Ha llegado Godot
Cuando el cuarto árbitro desvela el tiempo añadido, el fútbol se adentra en un escenario fantasma
Algunas noches el fútbol depara últimos minutos tan asombrosos que de repente aparece Godot. Hablamos de ese tramo de los partidos que se juega en el más allá, cuando el cuarto árbitro marca los minutos de descuento, que producen el efecto del paso lento de los años. Es fácil llevarse a engaño, y presuponer que lo que no ha sucedido ya, en hora y media, tampoco va a pasar ahora. Se trata de una flaqueza del proceso deductivo. Empiezas a frotarte las manos. Reniegas de las fuerzas ocultas. Eres mecanicista. Para todo hay una ley causal. Has leído a Beckett, y Godot nunca llega. En mitad de estos pensamientos, sin embargo, el balón se tropieza en el área, más o menos muerto, y el delantero rival empuja el cadáver a gol.
Echas cuentas, y un empate tampoco es un mal resultado. Hay que amarrarlo a toda costa. Rezas un padrenuestro, pues a veces conviene descansar del mecanicismo. Sólo resta un minuto para el final. Ya ni te acuerdas de Origen, de Christopher Nolan, y de la secuencia en la que una furgoneta se precipita por un puente y tarda varios años en caer al río. Un minuto significa un minuto. ¿Qué es un minuto? Nada. En ese tiempo no se calienta ni un vaso de leche en el microondas.

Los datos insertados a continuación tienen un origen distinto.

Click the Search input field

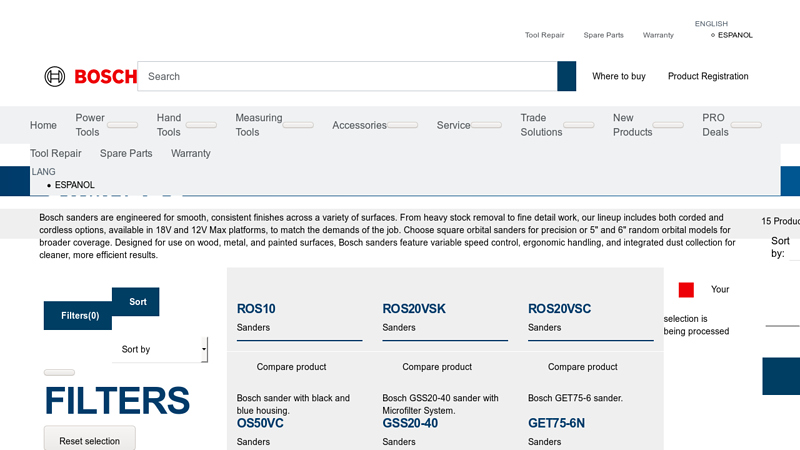click(x=347, y=76)
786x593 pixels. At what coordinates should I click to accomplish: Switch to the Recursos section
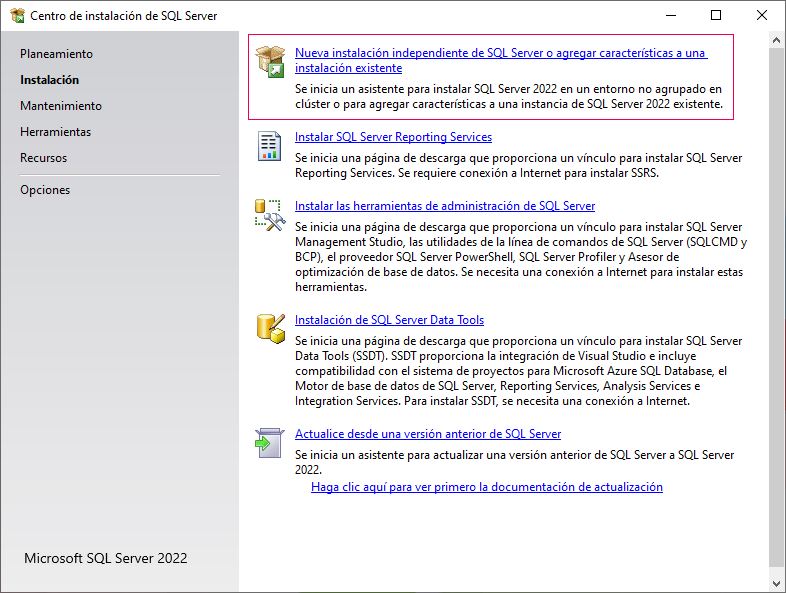tap(44, 158)
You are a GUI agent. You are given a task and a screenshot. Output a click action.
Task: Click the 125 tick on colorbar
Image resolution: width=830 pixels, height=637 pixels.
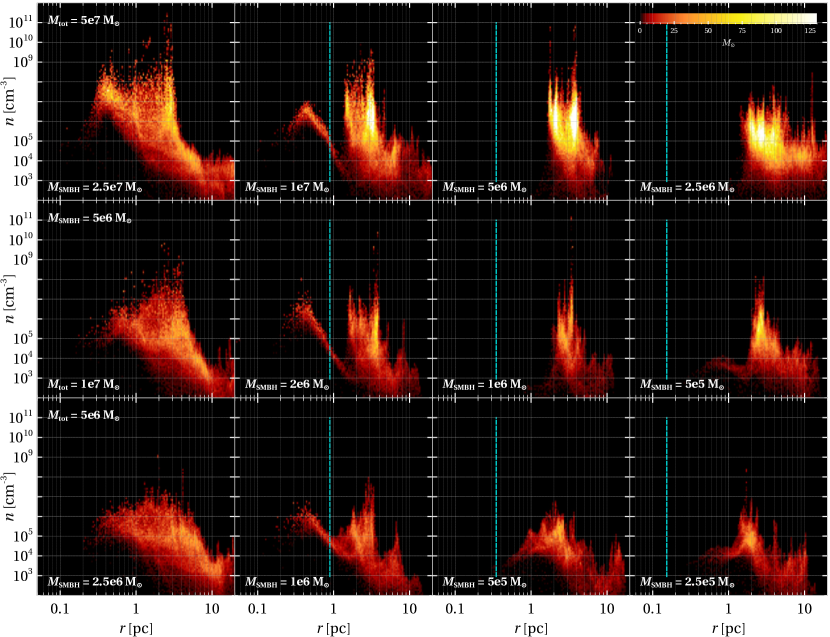(x=810, y=31)
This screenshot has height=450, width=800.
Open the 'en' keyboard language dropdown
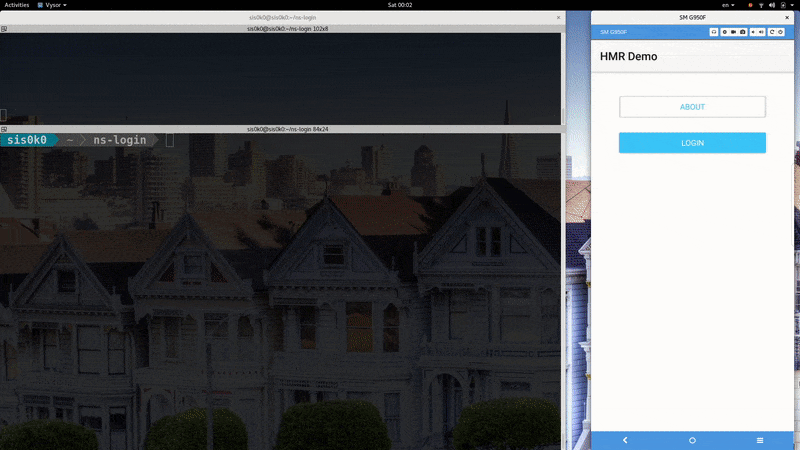(728, 5)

Pero cuando el cuarto árbitro levanta el letrero con el tiempo añadido, el fútbol se adentra en un escenario fantasma, en el que la vida no pesa. Todo se llena de siseos y sombras. Lo imposible irrumpe. Quizás por eso es imposible. No hay un pálpito, un aviso, de tal forma que entre el mayordomo, se ponga firme, y anuncie: “Señores, ante ustedes el gol”. Nada de eso. Sin más, el rival le da la vuelta al marcador, a oscuras. En el momento que te repones del golpe, ves a Godot y lo entiendes todo, es decir, nada. Y decían que Godot nunca venía.
La remontada del Madrid ante el Sporting en Champions es una historia viejísima. Ha pasado tantas veces que sigue pasando. Tiene su lógica. La leyenda también gana partidos. Con todo perdido, algunos equipos empujan y empujan, aprovechando el miedo que a veces siente el rival ante la victoria. La fe se canaliza de tal modo que se puede jugar con una cinta en los ojos. Se guían por la costumbre, de un modo parecido al que uno se levanta de noche a hacer pis y no enciende la luz. A cambio, solo piden al árbitro que descuente bien.
Cuando a los partidos les resta apenas un resoplido, y el resultado está en contra, esos clubes mantienen viva la esperanza mejor que otros. Saben que pueden, así que no se ponen histéricos, fuman el último cigarro, lo tiran al suelo, lo pisan y sonríen. No están muertos. Incluso muertos creen en la victoria, como cuando al mafioso Sony Red lo encontraron enterrado gracias a que sus asesinos lo sepultaron a escasa profundidad, y con el rigor mortis le asomó un brazo a la superficie. Ese movimiento de muerto, en el más allá de un partido de fútbol, puede ser suficiente para remontar.